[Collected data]
▶

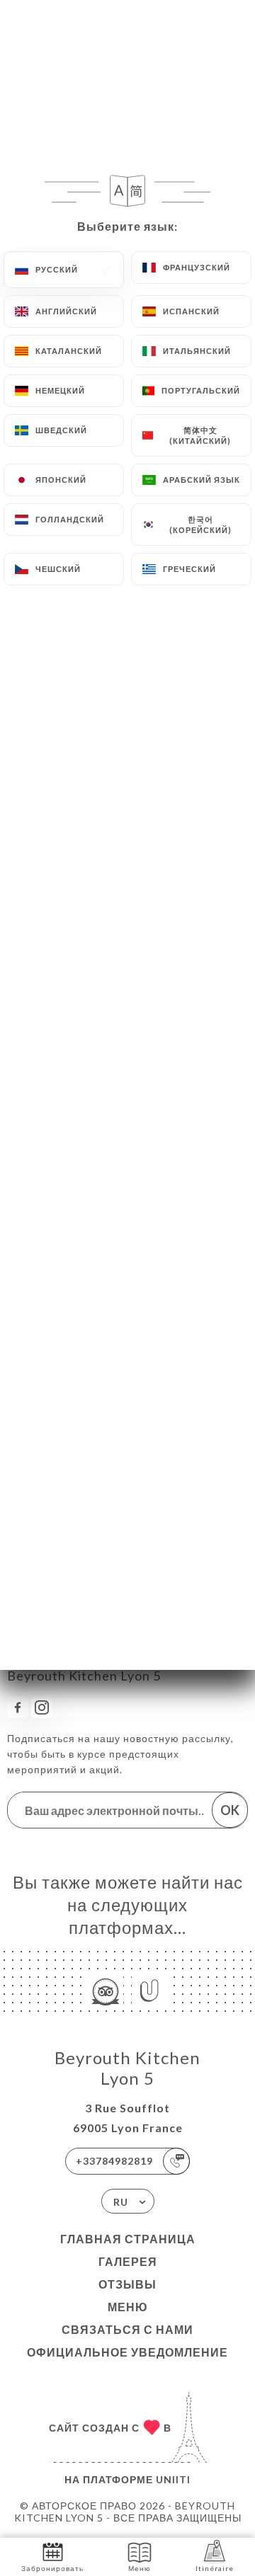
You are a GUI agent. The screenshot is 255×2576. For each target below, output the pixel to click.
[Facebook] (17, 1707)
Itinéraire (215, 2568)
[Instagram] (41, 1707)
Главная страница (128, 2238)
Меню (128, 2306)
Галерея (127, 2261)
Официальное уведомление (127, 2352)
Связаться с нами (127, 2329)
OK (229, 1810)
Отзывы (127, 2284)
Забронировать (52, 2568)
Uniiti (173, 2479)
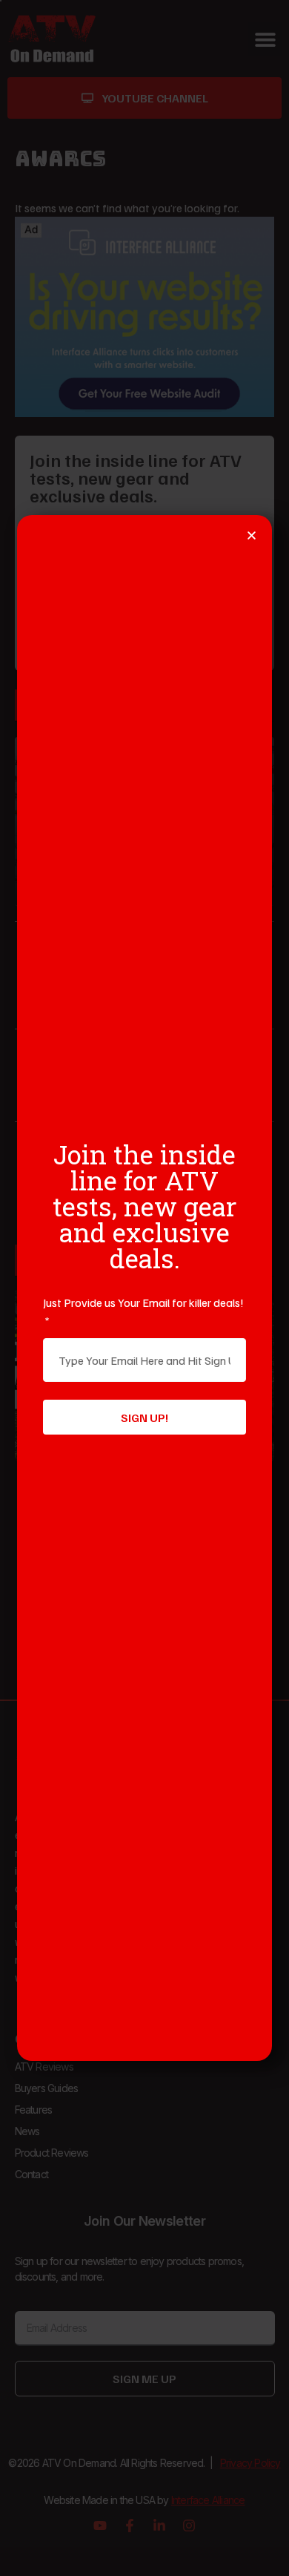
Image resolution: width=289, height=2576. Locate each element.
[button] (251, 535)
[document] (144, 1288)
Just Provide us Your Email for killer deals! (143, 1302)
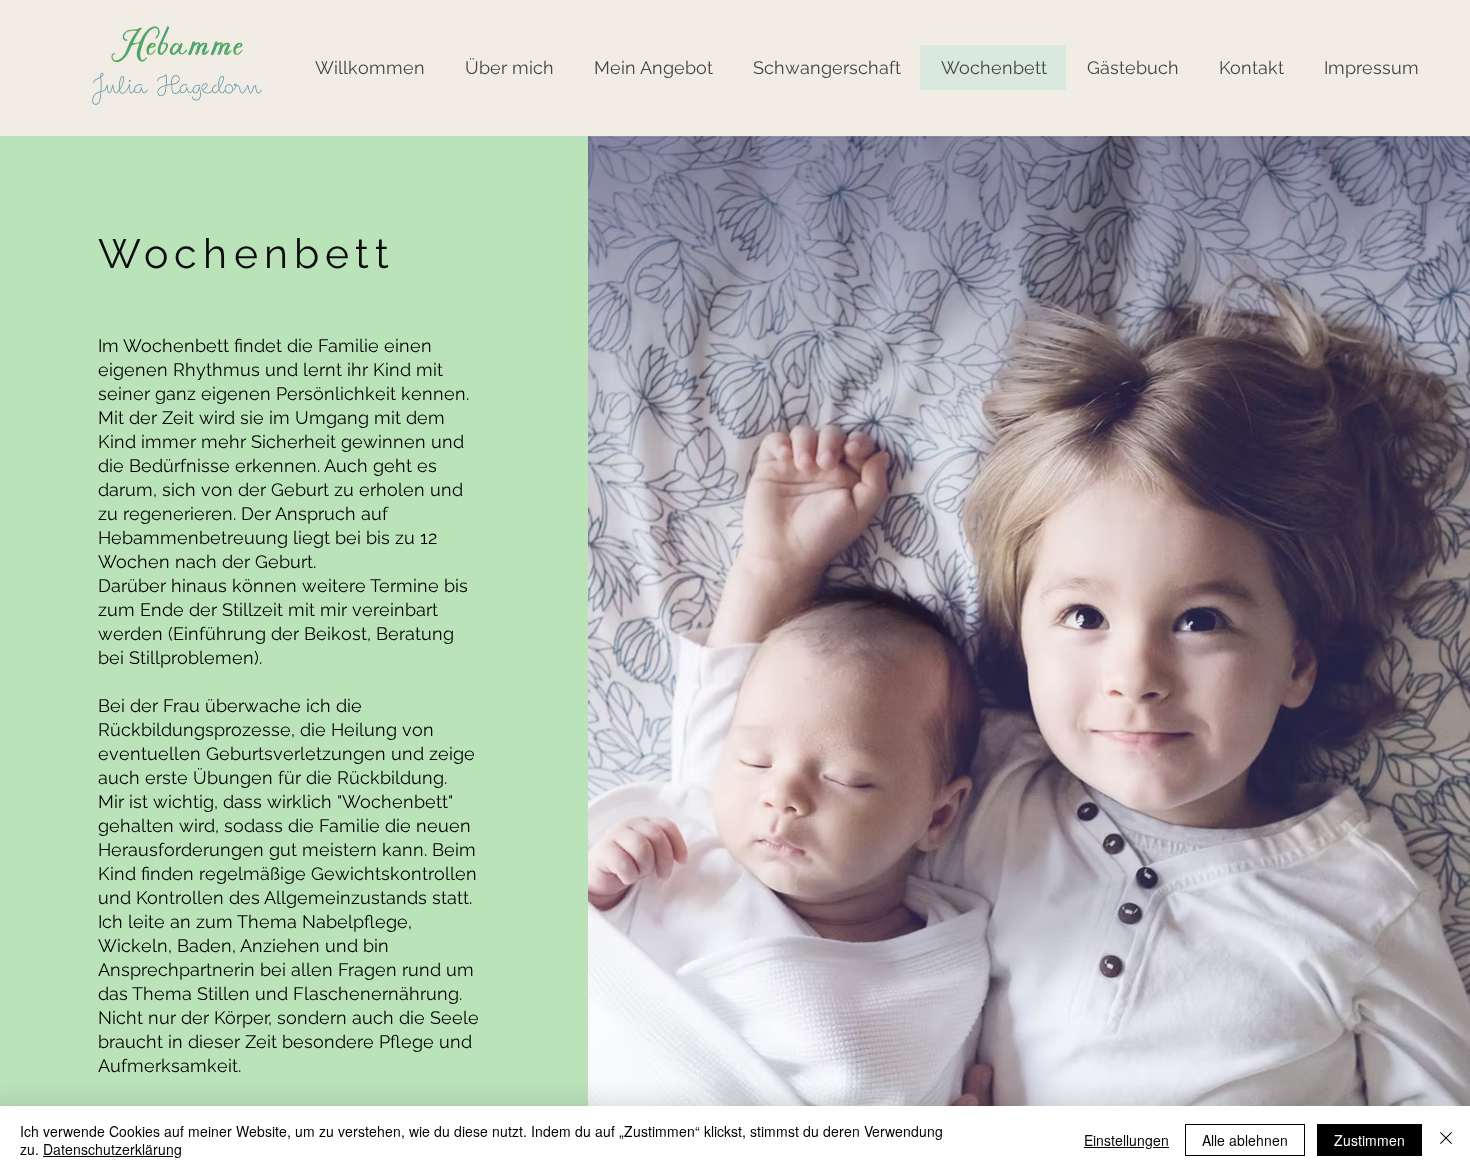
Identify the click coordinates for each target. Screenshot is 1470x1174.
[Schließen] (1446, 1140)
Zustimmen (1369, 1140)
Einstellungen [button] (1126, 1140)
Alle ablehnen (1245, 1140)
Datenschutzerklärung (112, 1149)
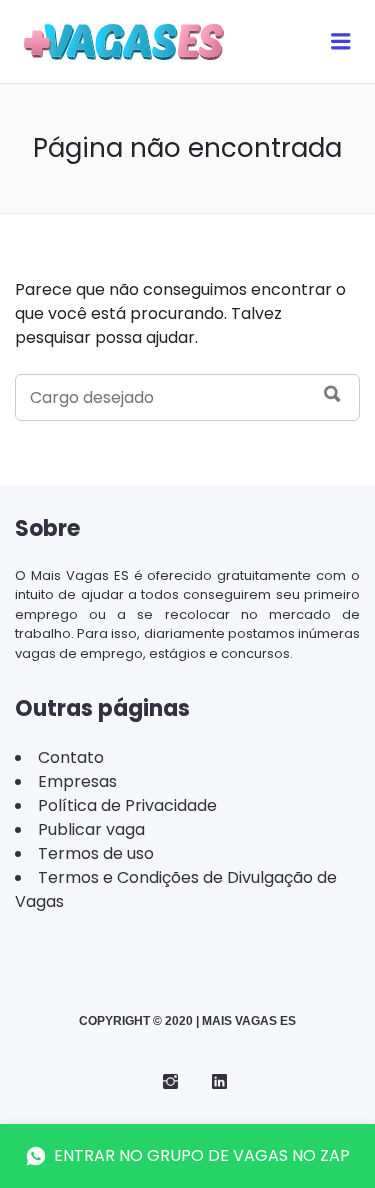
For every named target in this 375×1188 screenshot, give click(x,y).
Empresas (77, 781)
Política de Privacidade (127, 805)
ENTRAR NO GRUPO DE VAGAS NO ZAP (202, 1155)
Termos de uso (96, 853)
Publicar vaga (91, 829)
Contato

◀

(Work to complete): Word for word, restate the lines from the one containing "Image resolution: width=289, height=2576." through the end of the entries. Do not include pictures.

(Response box):
Image resolution: width=289, height=2576. Locate each element.
[button] (251, 535)
[document] (144, 1288)
Just Provide us Your Email for killer deals! (143, 1302)
Identify the click coordinates for each target. Screenshot is 1470x1174.
[Schließen] (1446, 1140)
Zustimmen (1369, 1140)
Einstellungen [button] (1126, 1140)
Alle ablehnen (1245, 1140)
Datenschutzerklärung (112, 1149)
For every named target in this 375×1188 screenshot, give click(x,y).
Empresas (77, 781)
Política de Privacidade (127, 805)
ENTRAR NO GRUPO DE VAGAS NO ZAP (202, 1155)
Termos de uso (96, 853)
Publicar vaga (91, 829)
Contato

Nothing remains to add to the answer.